- What you will do:
• 1. According to the article on songbird migration, where did all the pied flycatcher populations fly first in the autumn?
• 2. From the article on songbird migration, reproduce the stretch from "Their migration routes" through "the collared flycatcher." word for word.

- Passage shown:
* * * *

Scientists discover guidance system for migratory songbirds
The scientific mystery of how songbirds from one population are able to join other members of their own population at the same winter destinations following their long solo migration has been answered.
In a groundbreaking new study published in the journal Science, researchers have found that a combination of genetics and environment determines where migratory birds fly to for the winter.
By attaching tiny data loggers attached as backpacks to pied flycatchers, the team was able to record the birds’ routes over thousands of miles across land and sea.
This revealed that birds in different areas of Europe follow consistent routes to their wintering spots in Africa even when they are not the most direct.
The research was conducted by a team of European scientists led by the University of Groningen, and featuring the University of Exeter.
“Every autumn, billions of migratory birds leave their breeding areas to fly thousands of kilometres to warmer winter locations,” said Dr Malcolm Burgess, of the Centre for Ecology & Conservation at the University of Exeter, Cornwall. “In species such as geese, young birds learn migration routes from their parents, while in some other species they learn from companions with whom they migrate. But for songbirds that migrate at night, it is unknown what causes them to choose a particular place.”
The research team used incredibly light data logger trackers measuring light intensity and time fitted as backpacks to the birds. The birds were tracked from eight areas, ranging between Spain and Siberia – with Dartmoor the focus of the UK work. When the birds were recaptured, the team read the data to estimate the path they took and how long it took them to make their journey.
The results showed that in the autumn, all populations first flew to Spain and Portugal. There they made a longer stopover, before continuing in a non-stop flight of around 40 hours across the Atlantic Ocean to the westernmost tip of Africa.

Their migration routes then bent eastwards, with birds of different populations continuing their journey for varying distances: the Spanish birds settled in the westernmost part of the wintering range, whereas the Siberian birds flew 3,000 kilometres eastwards to spend the winter in Nigeria. While the Spanish breeding birds flew only 3,000 kilometres in autumn, the Siberian birds covered almost 13,000 kilometres because of the long detour they make via Spain and Portugal.
“It is not only remarkable that a small bird weighing just 12 grams covers such distances, but also striking that pied flycatchers from Siberia take such a long detour,” said Dr Burgess. “A more direct, less westerly route, in which birds cross the Mediterranean Sea via Italy and then fly over the Sahara, would save them about 4,500 kilometres and is used by a closely related species, the collared flycatcher.
“We believe that they use this route because it is an evolutionary remnant from the past, when during the last ice ages, pied flycatchers were restricted to western Africa and western Europe.”
To determine how flycatchers know where they should spend the winter in Africa, the researchers moved some of the birds from the Netherlands to southern Sweden. They did this by fostering Dutch eggs to Swedish parents. They also moved adult Dutch females to Sweden and there enabled them to breed with Swedish males, producing half-Dutch, half-Swedish young.

* * * *

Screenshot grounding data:

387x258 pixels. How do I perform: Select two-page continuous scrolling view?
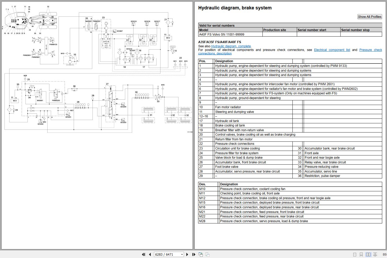(x=375, y=254)
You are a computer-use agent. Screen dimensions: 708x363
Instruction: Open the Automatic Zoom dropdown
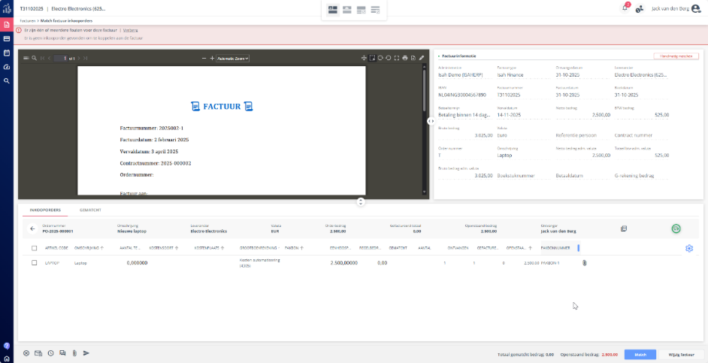tap(233, 58)
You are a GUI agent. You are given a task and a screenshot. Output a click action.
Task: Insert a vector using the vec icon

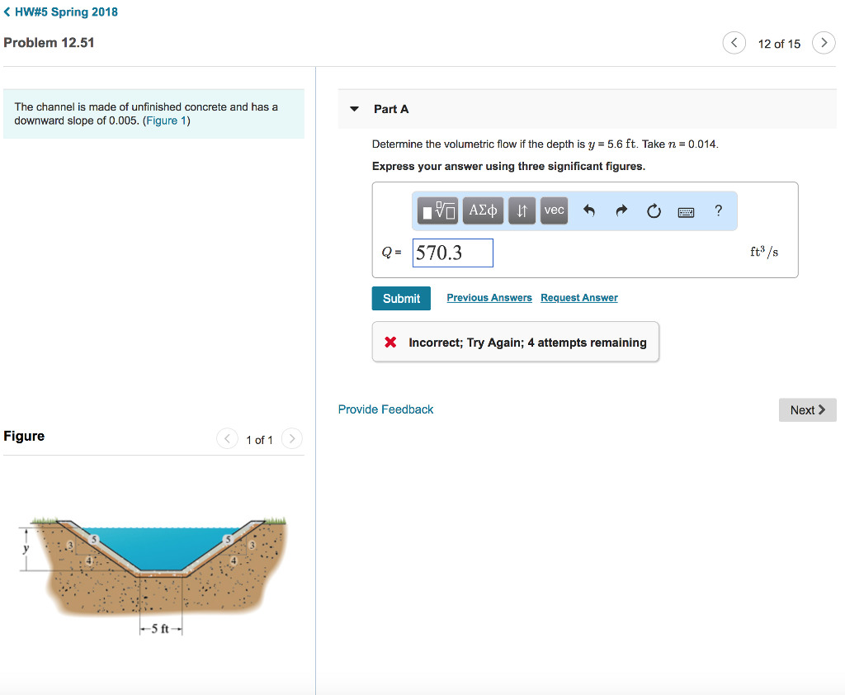tap(554, 210)
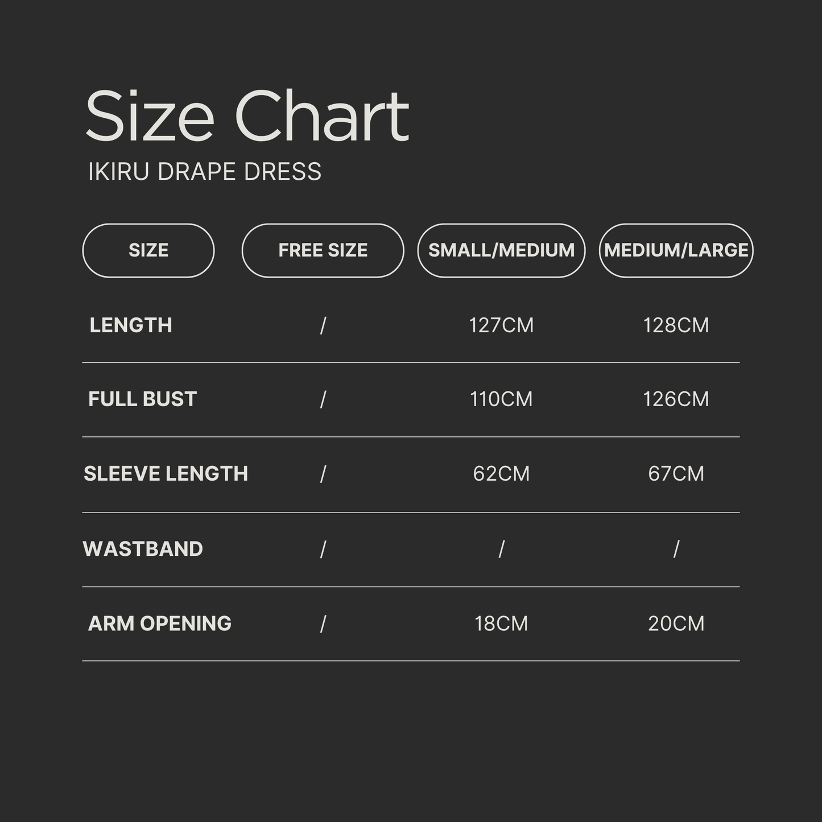Click the Wastband slash under Medium/Large
Image resolution: width=822 pixels, height=822 pixels.
(676, 550)
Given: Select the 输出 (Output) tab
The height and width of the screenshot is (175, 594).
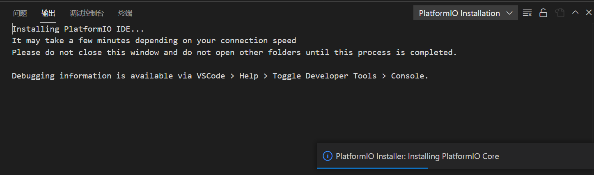Looking at the screenshot, I should coord(48,13).
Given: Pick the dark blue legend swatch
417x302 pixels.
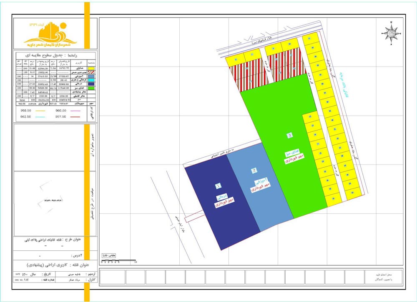Looking at the screenshot, I should [92, 84].
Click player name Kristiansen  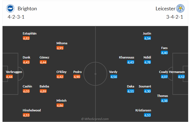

* * * *

- Answers for the exercise:
• 1. Spain and Portugal.

• 2.
Their migration routes then bent eastwards, with birds of different populations continuing their journey for varying distances: the Spanish birds settled in the westernmost part of the wintering range, whereas the Siberian birds flew 3,000 kilometres eastwards to spend the winter in Nigeria. While the Spanish breeding birds flew only 3,000 kilometres in autumn, the Siberian birds covered almost 13,000 kilometres because of the long detour they make via Spain and Portugal.
“It is not only remarkable that a small bird weighing just 12 grams covers such distances, but also striking that pied flycatchers from Siberia take such a long detour,” said Dr Burgess. “A more direct, less westerly route, in which birds cross the Mediterranean Sea via Italy and then fly over the Sahara, would save them about 4,500 kilometres and is used by a closely related species, the collared flycatcher.